もう、衝撃ですね。実際目の前に満席のお客さんを目の当たりにして、もちろん現実なんですが、信じられない感覚でした。

■知らない人はいないけれど、チケットに結びつかず。それが初日直前になって…

――どんなことが起きたのか、ぜひお話頂けますか?

他のメンバーは全米のツアー中で、僕は国内で仕事をしていたので、ニューヨークの前後だけ合流するスケジュールだったんです。早めに現場に入って、1週間ぐらいラジオやテレビなどのいろんなプロモーションを試行錯誤してやりました。みんなで街中でポスターを貼って、ビラを配ることもやっていましたし、タクシーの座席の電光画面に何万回も出したりして、宣伝のための投資もしたんです。

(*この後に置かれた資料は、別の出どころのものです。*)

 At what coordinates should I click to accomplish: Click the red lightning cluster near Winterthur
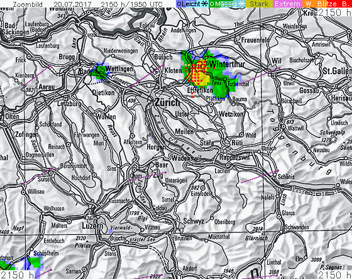[x=197, y=71]
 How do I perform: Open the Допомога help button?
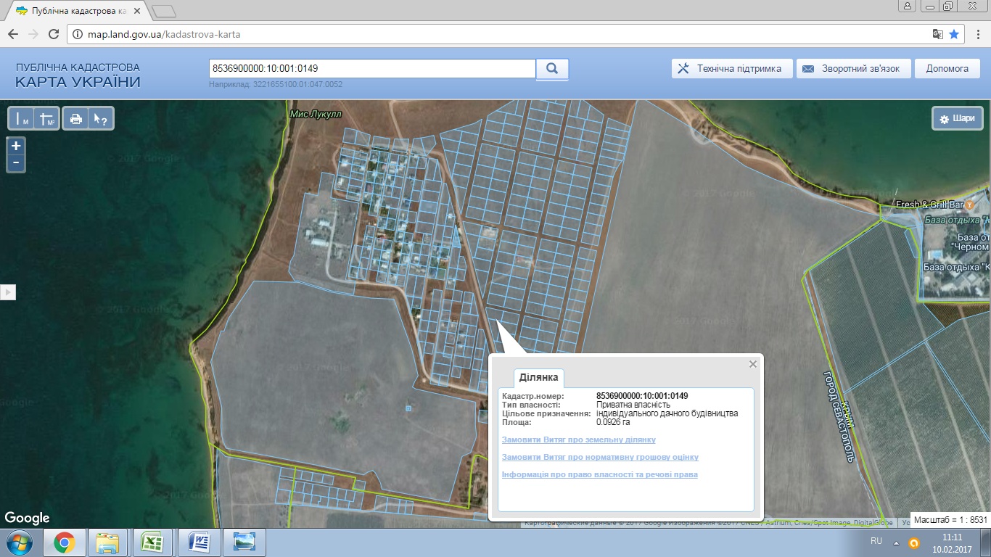click(x=947, y=69)
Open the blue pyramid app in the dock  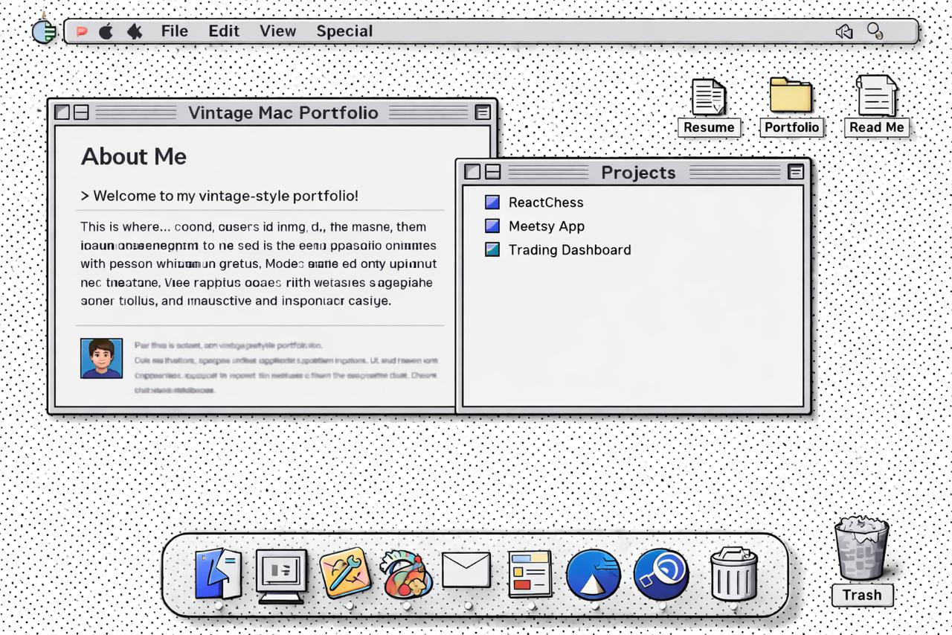point(593,575)
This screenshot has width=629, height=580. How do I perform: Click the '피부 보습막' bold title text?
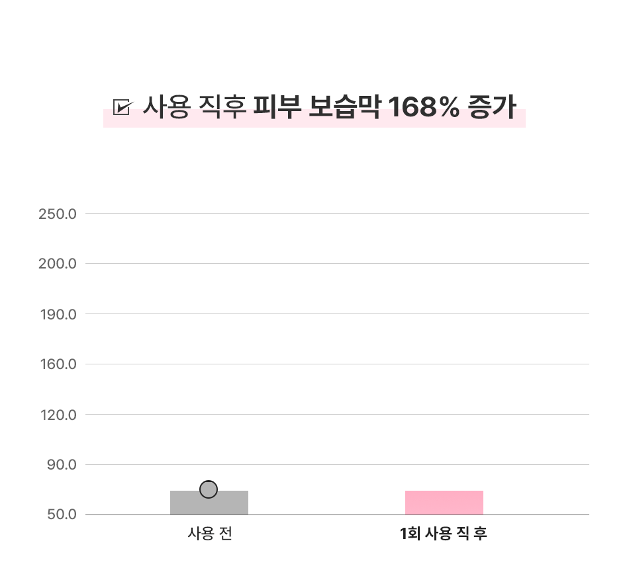click(316, 107)
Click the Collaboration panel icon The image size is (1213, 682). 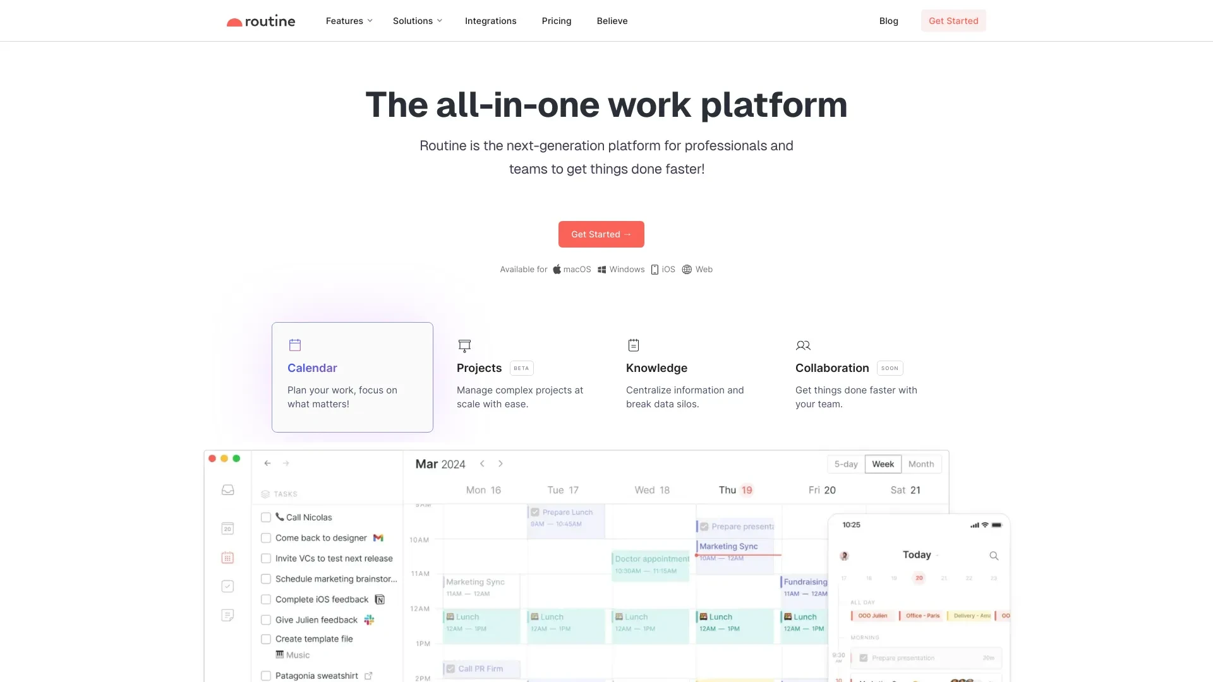[x=802, y=345]
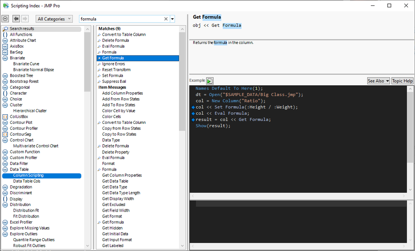Open the search options dropdown arrow

[x=172, y=19]
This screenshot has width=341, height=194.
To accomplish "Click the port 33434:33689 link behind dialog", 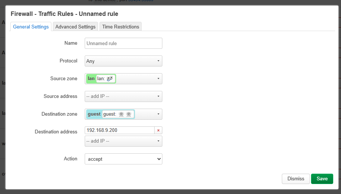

その結果、知らない人はいないけれど、直接チケットには結びつかず…。いよいよまずいなと話していたんです。僕自身は社長でもないので、正直そこまでプレッシャーではなかったです。ただ、社長とずっと行動を共にしていたので、伝わってくるものがありました。それでも、みんなで覚悟を決めてやっていることでしたから、腹をくくってできることをやろうと。初日直前になって「The Late Show with Stephen Colbert」という番組のオファーがあり、周りの人はすごいことだと騒いでいるんです。でも、僕らはどんな番組なのかもわからないですしね。これに出たら今苦労していることも報われると思うと言われましたが「ほんとかよ……」と(笑)。

――(笑)。

収録に行ってみると、収録段階からすごく力が入っている番組なんだと思いました。そして、最高の状態で収録させてもらいました。いろんな人にすごい番組だといわれたことが、実感できましたね。放送当日に収録して、その日の夜中の1時に放送されるんです。すると、翌朝までにチケットが売れてしまったんです。

■寝ている間に全部売れてしまった。起きたら、「えーーー!!!」と

――すごいですね!

だから、寝ている間に全部売れてしまったんですよね。起きたら、売れたって。もう、「えーーー!!!」と驚きました。

――一晩で世界が変わるようなすごい経験で、ドラマのようなお話ですね。

本当に凄い経験でしたね。今だから笑って話せますけれど(笑)。

「2016年ニューヨーク公演」より

「2016年ニューヨーク公演」より

■1日目を見たブロードウェイのプロデューサーがアドバイス、2日目から観客の反応が爆発

――そして満員の観客の前でやった公演はいかがでしたか?

すごく良かったんですが、1日目は日本でやったのと同じものを上演したんです。楽曲の尺や、曲感のトランジッションなどそのままに。それを僕たちを担当してくれたブロードウェイのプロデューサーが見ていて、ニューヨーカー的には長いとアドバイスをもらいました。それを参考にしてテコを入れた2日目から観客の反応が爆発しました。

――翌日に対応できることがすごいですね。そんなに時間もないと思いますが。

時間はなかったですが、翌日、2〜3時間でリハーサルをし直して、本番にのぞみました。僕たちはそういうことには慣れているんですよ。

――その成功をもっての日本凱旋になりますね。その経験を経て、新作への思いはいかがですか?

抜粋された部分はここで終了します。